And fails, miserably.

One version of the Trojan drops, then executes, a batch file that attempts to delete the main application. Another drops a batch which targets a binary file named config.js, buried a few levels below Trusteer’s program folder — four different ways.

Banks use Trusteer as a way to prevent phishers from using falsified Web pages or Trojans from capturing their customers’ passwords when those customers log in.

Unfortunately for the cyberschnooks who wrote this claptrap, and luckily for the rest of us, they didn’t count on Trusteer protecting its components or files in any way. Fortunately, in each of our tests, Rapport handily defeated the meager, unsuccessful attempts by the spy (which we call Trojan-Phisher-Rancor) to delete the application or its configuration file.

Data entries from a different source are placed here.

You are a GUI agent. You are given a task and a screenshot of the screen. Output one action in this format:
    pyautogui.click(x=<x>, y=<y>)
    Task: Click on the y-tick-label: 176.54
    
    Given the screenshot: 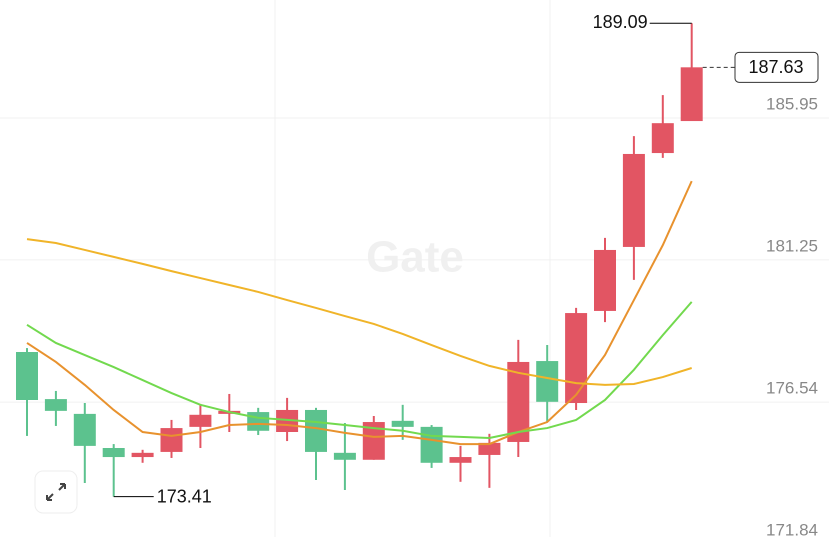 What is the action you would take?
    pyautogui.click(x=792, y=388)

Banks contract with Trusteer to use Rapport to handle the security of online banking logins, so you can’t just use the software with any bank Web site, but the list of banks using the service includes some of the banks targeted most frequently by phishers: HSBC, SunTrust, BBVA Compass, Royal Bank of Scotland, and Fifth Third Bank (among others).

While this appears to be an isolated (and, for now, totally inept) incident of an easily defeated phishing Trojan that attempts to disable this particular anti-phishing software, it isn’t a good idea to underestimate the enemy. Clearly this attempt was a failure, but the next one might not be.